• **Istruzioni**
(a) Cita dalla discussione il tratto da "il BIOS mi da" fino a "l'MBR non va.".
(b) Rispondi in breve alle domande seguenti sulla discussione.
(i) Che tipo di computer è quello in cui non c'è il floppy?
(ii) Quali due strumenti sono stati usati per tentare di ripristinare l'MBR di windows?
(iii) Quale edizione di gentoo si trova su cd?

• **Testo dato**
# # # #
All'avvio è l'unico disco. Inoltre, sostituendo l'hard-disk e usandone uno con solo gentoo, il boot funziona.

 *cloc3 wrote:*   

> 
> 
> sei in grado di utilzzare quel disco da usb, con un accrocchio apposito, magari con un altro computer, in modo da mettere fuori gioco quella bios?
> 
> e sei tre volte sicuro di non avere dimenticato floppy nella pancia del coso?
> ...

 

L'hard-disk riesco a montarlo via usb da un altro pc (o dallo stesso pc avviato con l'altro hard-disk).

Niente floppy, è un portatile.

 *cloc3 wrote:*   

> 
> 
> il tuo cdrom usa grub in avvio? in quel caso, ti è possibile simulare un boot con il grub del cdrom? o di una chiavetta usb?
> 
> 

 

Ho la minimal di gentoo. Mi sembra che da li non sia possibile "simulare" un boot usando il kernel 

che ho nell'hard-disk. C'è una live con cui si riesce a fare sta cosa?

Ho provato a usare sia ms-sys (da chroot) che fixmbr (dal cd di windows xp) ma nessuno dei due

è in grado di ripristinare l'MBR di windows: i comandi non mi restituiscono errori, ma quando riavvio, 

il BIOS mi da sempre lo stesso messaggio.

Ormai credo che le possibilità siano: 1) piallare tutto e ripartire da capo sperando che l'errore sia 

dovuta a qualche cavolata che ho combinato durante l'installazione 2) l'MBR non va.

----------

## lucapost

alla fine hai risolto?

----------
# # # #
• **Dati forniti**
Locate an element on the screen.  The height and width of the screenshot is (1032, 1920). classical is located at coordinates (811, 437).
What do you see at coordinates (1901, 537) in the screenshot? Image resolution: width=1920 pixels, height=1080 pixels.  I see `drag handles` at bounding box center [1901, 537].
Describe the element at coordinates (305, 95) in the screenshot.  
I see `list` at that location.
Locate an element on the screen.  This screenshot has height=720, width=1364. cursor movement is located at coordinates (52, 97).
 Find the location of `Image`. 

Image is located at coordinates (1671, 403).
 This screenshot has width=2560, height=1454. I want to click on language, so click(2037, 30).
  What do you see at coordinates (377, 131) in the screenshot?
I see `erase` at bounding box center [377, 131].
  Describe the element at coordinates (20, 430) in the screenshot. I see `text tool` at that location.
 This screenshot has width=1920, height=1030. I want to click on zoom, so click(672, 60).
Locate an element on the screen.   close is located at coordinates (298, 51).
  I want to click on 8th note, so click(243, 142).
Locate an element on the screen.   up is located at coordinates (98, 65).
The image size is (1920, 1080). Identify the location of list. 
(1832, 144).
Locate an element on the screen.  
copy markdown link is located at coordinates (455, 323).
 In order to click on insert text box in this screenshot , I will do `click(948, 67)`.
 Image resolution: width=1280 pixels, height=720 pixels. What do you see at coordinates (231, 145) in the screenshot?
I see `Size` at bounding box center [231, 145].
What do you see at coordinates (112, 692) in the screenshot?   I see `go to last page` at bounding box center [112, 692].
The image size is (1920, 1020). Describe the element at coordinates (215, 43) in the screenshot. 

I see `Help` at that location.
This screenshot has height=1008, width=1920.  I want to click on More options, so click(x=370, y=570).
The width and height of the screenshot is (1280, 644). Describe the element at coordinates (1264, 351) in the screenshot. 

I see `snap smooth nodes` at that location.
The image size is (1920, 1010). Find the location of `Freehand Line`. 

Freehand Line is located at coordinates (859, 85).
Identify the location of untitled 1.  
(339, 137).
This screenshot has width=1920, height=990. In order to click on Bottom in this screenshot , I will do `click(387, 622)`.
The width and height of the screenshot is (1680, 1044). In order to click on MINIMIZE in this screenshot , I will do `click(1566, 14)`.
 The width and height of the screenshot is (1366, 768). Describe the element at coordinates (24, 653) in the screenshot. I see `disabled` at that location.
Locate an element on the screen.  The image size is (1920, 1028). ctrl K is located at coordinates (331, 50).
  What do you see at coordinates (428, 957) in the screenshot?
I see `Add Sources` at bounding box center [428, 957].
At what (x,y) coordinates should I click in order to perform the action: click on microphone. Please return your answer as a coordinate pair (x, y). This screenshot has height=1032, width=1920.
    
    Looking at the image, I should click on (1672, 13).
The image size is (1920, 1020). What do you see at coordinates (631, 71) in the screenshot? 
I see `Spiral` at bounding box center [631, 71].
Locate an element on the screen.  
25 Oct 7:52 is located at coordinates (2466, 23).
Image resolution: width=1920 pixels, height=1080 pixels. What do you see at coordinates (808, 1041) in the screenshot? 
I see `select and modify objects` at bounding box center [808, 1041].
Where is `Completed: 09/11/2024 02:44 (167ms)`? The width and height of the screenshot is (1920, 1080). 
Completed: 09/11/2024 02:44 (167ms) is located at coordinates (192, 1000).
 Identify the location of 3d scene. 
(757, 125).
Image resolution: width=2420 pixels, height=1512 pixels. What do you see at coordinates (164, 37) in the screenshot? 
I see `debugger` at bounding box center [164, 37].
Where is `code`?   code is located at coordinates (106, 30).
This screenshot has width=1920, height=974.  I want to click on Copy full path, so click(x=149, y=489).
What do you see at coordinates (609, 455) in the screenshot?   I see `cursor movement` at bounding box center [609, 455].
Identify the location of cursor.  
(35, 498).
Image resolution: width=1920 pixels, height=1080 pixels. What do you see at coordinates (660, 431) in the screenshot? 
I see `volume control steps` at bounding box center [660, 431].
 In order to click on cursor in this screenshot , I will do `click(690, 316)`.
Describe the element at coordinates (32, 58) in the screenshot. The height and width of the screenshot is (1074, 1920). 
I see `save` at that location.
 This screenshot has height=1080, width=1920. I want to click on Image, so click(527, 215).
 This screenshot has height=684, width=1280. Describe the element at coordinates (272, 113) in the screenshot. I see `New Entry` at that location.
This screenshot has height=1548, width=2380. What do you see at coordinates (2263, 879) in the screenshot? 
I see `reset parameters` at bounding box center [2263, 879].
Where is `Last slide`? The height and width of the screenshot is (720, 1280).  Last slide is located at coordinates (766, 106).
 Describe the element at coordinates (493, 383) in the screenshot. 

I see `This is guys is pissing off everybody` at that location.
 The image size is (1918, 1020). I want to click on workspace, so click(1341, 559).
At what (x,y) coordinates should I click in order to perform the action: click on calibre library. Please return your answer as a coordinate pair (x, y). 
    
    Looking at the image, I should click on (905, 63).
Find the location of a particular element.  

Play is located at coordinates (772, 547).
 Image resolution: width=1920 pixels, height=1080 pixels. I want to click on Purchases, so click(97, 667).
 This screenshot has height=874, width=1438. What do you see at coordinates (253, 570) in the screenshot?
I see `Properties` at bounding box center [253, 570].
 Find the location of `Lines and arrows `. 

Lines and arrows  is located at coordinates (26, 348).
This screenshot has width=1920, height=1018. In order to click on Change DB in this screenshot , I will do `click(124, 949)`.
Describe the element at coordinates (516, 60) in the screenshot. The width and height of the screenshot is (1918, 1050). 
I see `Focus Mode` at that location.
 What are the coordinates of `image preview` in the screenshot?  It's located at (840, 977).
# # # #
• **Esercizi svolti**
(a)
il BIOS mi da sempre lo stesso messaggio.

Ormai credo che le possibilità siano: 1) piallare tutto e ripartire da capo sperando che l'errore sia 

dovuta a qualche cavolata che ho combinato durante l'installazione 2) l'MBR non va.

(b)
(i) Un portatile.
(ii) ms-sys e fixmbr.
(iii) La minimal.